A clutch job is not something you want to do again in 20,000 miles. So replace EVERYTHING that requires the transmission to be removed. A clutch slave or clutch master is no biggie, that can be done when it is needed.
And again, I think replacing the flywheel as a preventative measure is extreme and should not be done unless it is really messed up.
#3352 of 3738 speedometer and odometer dont work protege "94
Jul 19, 2008 (9:38 am)
i cant figure out how to get my speedometer and odometer to work. how do i get them working again?

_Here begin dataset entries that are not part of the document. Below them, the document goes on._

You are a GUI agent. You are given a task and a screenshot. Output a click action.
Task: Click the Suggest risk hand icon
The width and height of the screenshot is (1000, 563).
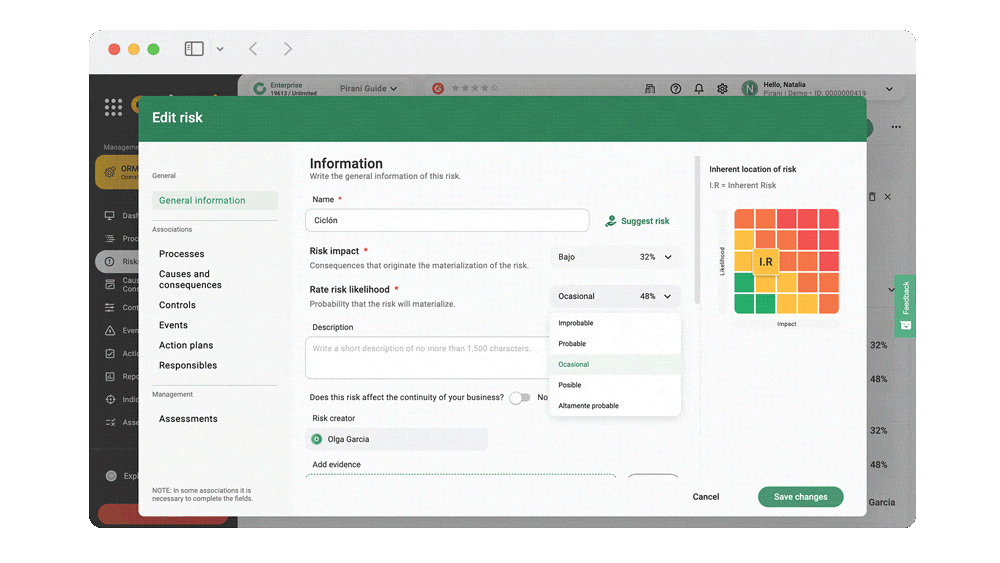tap(611, 221)
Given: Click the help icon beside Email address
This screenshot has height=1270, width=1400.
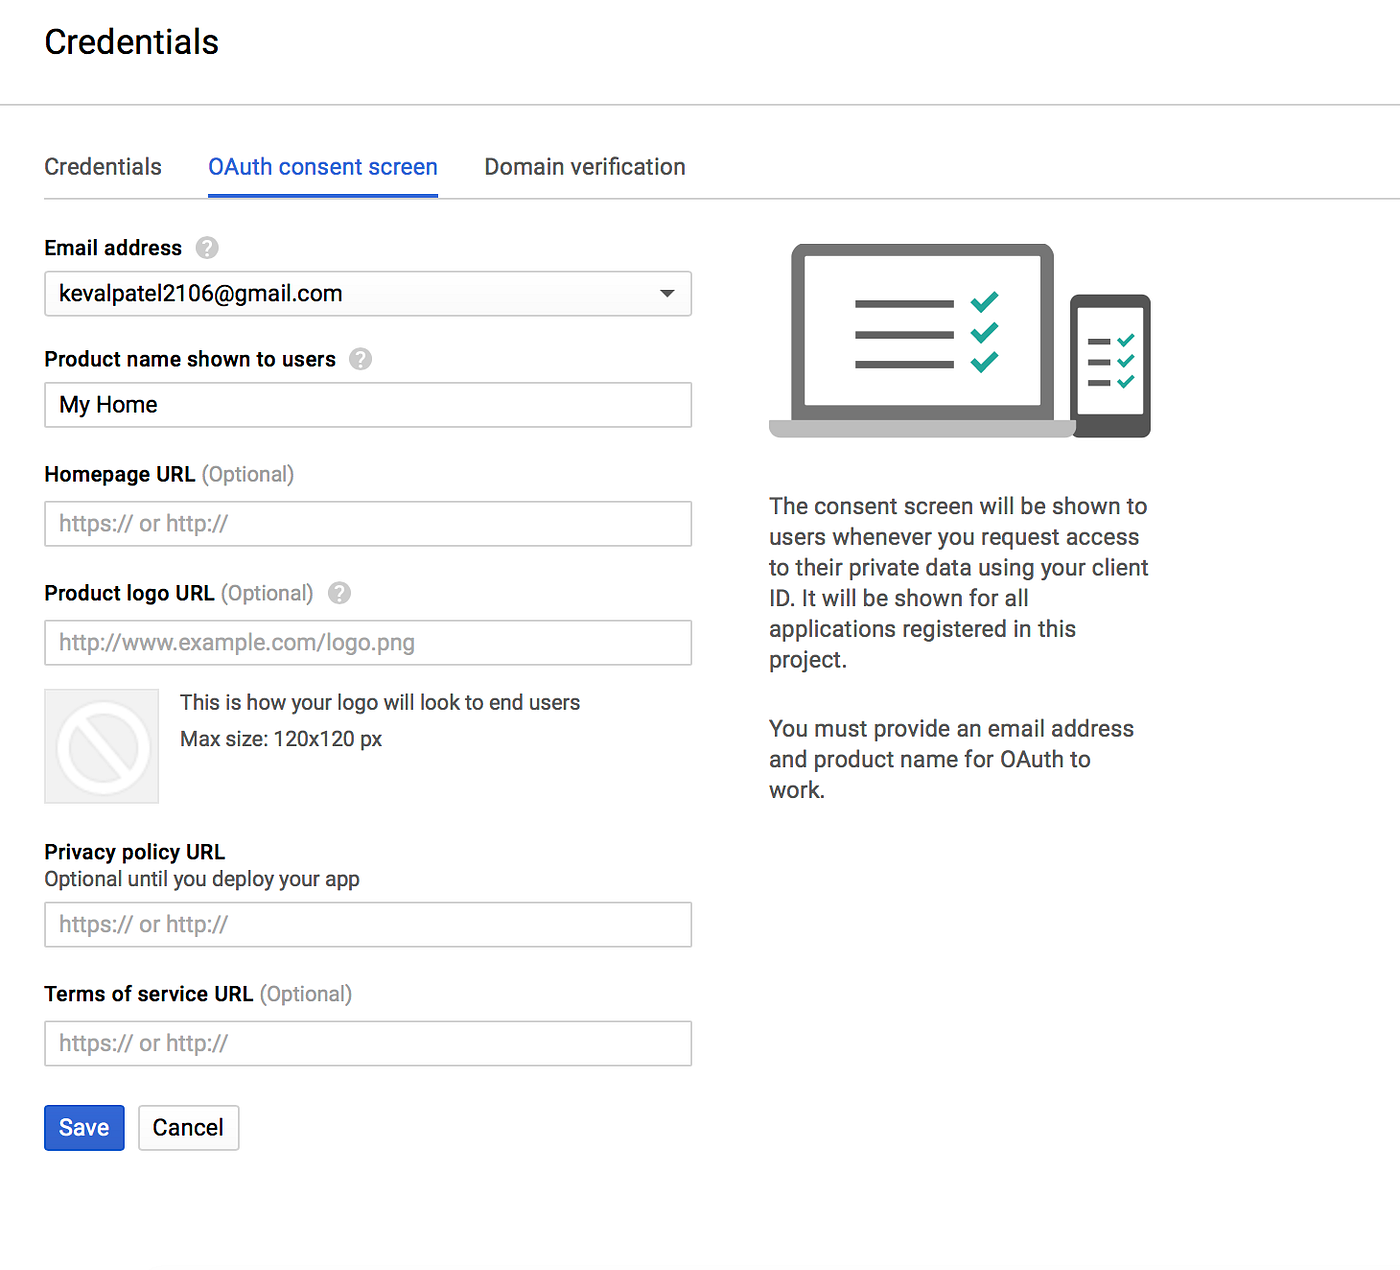Looking at the screenshot, I should [x=207, y=248].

#3353 of 3738 Re: speedometer and odometer dont work protege "94 [aboyer82]
Jul 19, 2008 (6:32 pm)
I had a similar problem. Just all of a sudden, the speedometer would not work and the CEL flashed. I put it in the garage for 5 years. With the rise in gas prices, I brought it out of mothballs and decided to address the issue. It was the speedometer cable that runs from the transmission thru the firewall to the dash (not hard). It is a booger to get at from both ends. Buy a new cable from the dealer. You will have to disassemble the front dash. This is tricky. Be careful of the connections behind the instuments (i.e., lights, displays and all). Easy from the tranny to the dash. Pull the instrument panels slightly forward (not much give at all) and be careful not to disconnect them. Unscrew the current cable and insert the other end of the new cable in the speedometer. Using your fingers (as your eyes) ensure that everything is reconnected (did I mention very snug here). Reinsert the instrument panel and reinstall everything. Not difficult, but a BOOGER to get to. Works like a champ. Good luck!

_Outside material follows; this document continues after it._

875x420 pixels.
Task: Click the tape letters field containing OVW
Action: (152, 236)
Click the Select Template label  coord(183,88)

#3354 of 3738 Rattling near front left wheel
Jul 20, 2008 (12:33 pm)
Just bought my first Mazda -- '02 Protege LX (2.0), AT and such. However, I noticed as I was driving it back down to Los Angeles today that once I get to about 55-60 mph, I start to hear a very noticeable rattling sound from what sounds like the bottom right of the front passenger area, almost behind and a little below the glove compartment. I'm assuming it's probably the strut mounts or the stabilizer links, but is there anything obvious a new zoom-zoomer like me might be missing?

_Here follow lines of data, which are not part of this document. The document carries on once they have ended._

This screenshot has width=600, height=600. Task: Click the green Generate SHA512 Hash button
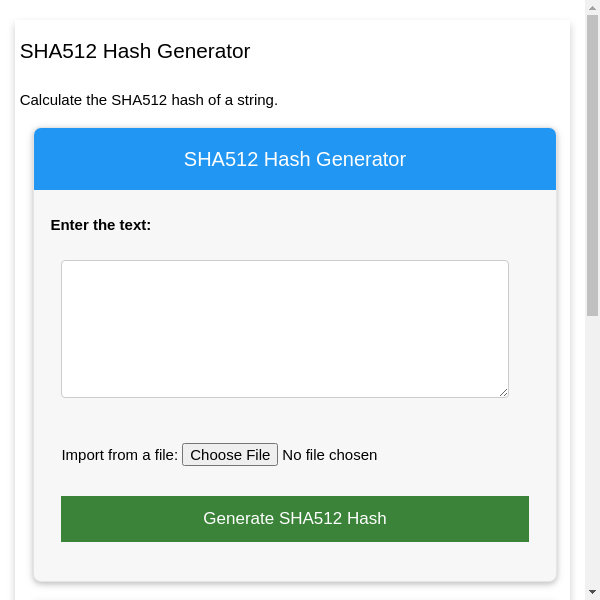(x=295, y=519)
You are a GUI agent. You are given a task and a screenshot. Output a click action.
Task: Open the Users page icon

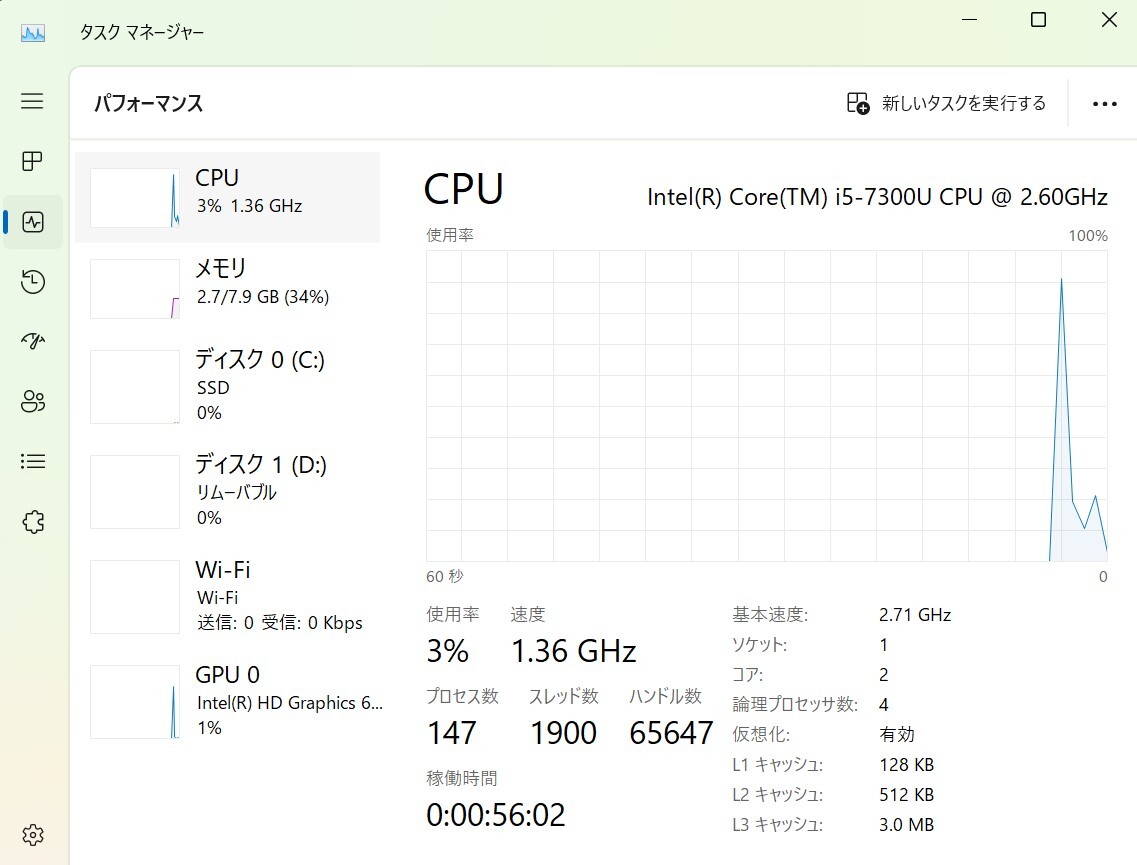pos(32,402)
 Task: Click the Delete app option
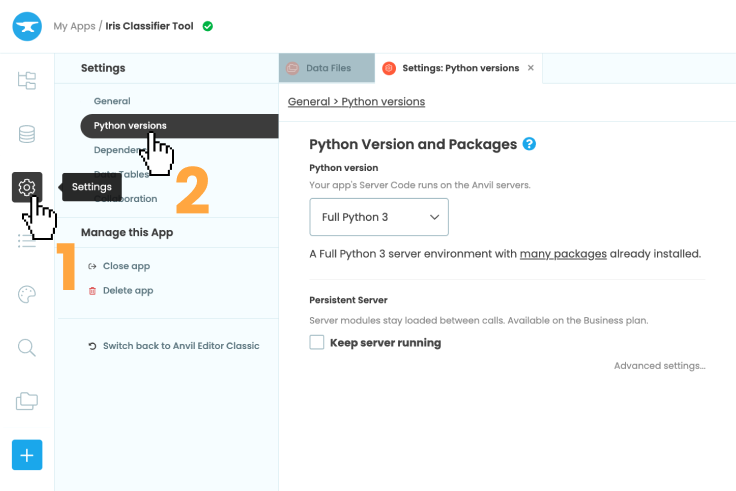[127, 290]
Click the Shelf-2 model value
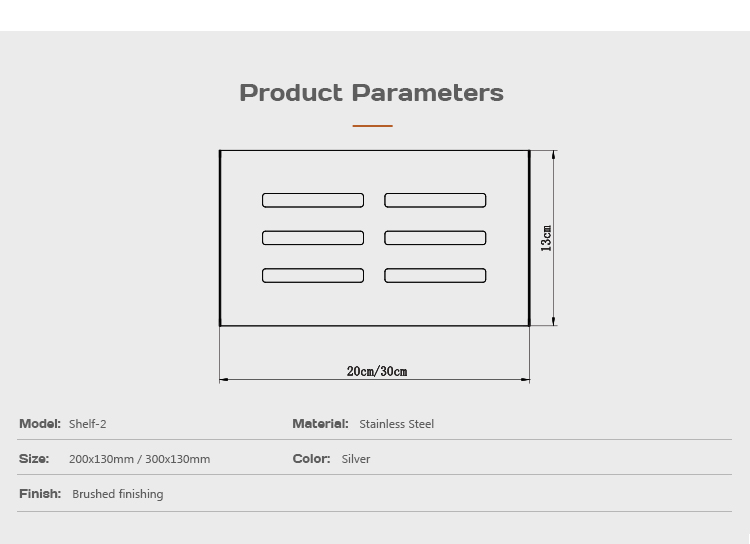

#3355 of 3738 2000 Protege ES idle and intake issues
Jul 21, 2008 (10:22 pm)
Just bought a 2000 Protege ES 1.8L with 5 speed manual, 84K miles. The car runs well but the idle speed seems low (maybe 500 rpm), and the car idles roughly and seems to want to cut out, but never has so far. Previous owner said his mechanic told him it needs idle adjustment. The car was had been in a minor front end accident about a year prior and has a new radiator. There is an intake assembly running from the air filter housing out to the actual air intake on top of the radiator. This was apparently never put back right after the accident, and the tubing doesn't connect well to the filter housing, so that the actual air intake is probably taking place at the base of the housing. I could fix this easily enough, but there also seems to be an opening on the bottom of the tubing, so that either way I'm not really going to be taking in air from the assembly over the radiator. My questions: 1) Should I adjust the idle, or should I try to fix the intake first? 2) What should the intake setup look like? Is there really supposed to be a hole at the bottom of the tubing right as it connects to the air filter housing, or is there supposed to be another hose or something there? If anyone has a car like this and can take a photo of what the intake is supposed to look like, I'd appreciate it. Thanks.
#3356 of 3738 Re: 2000 Protege ES idle and intake issues [paramount13]
Jul 22, 2008 (10:39 am)
Sounds like it's missing the resonance chamber which I doubt would cause the idle to run low.
I highly recommend not messing with the throttle body adjustments. If it is dirty or clogged, clean it. If all the hoses and tubes are in good shape, check the IAC valve under the throttle body.
#3357 of 3738 Re: 2000 Protege ES idle and intake issues [maltb]
Jul 23, 2008 (8:45 pm)
I misspoke. Actually, it idles around 700 rpm, but roughly. It runs beautifully when not at idle. What is involved in cleaning a throttle body or an IAC valve? If I have someone do it, how much will it cost?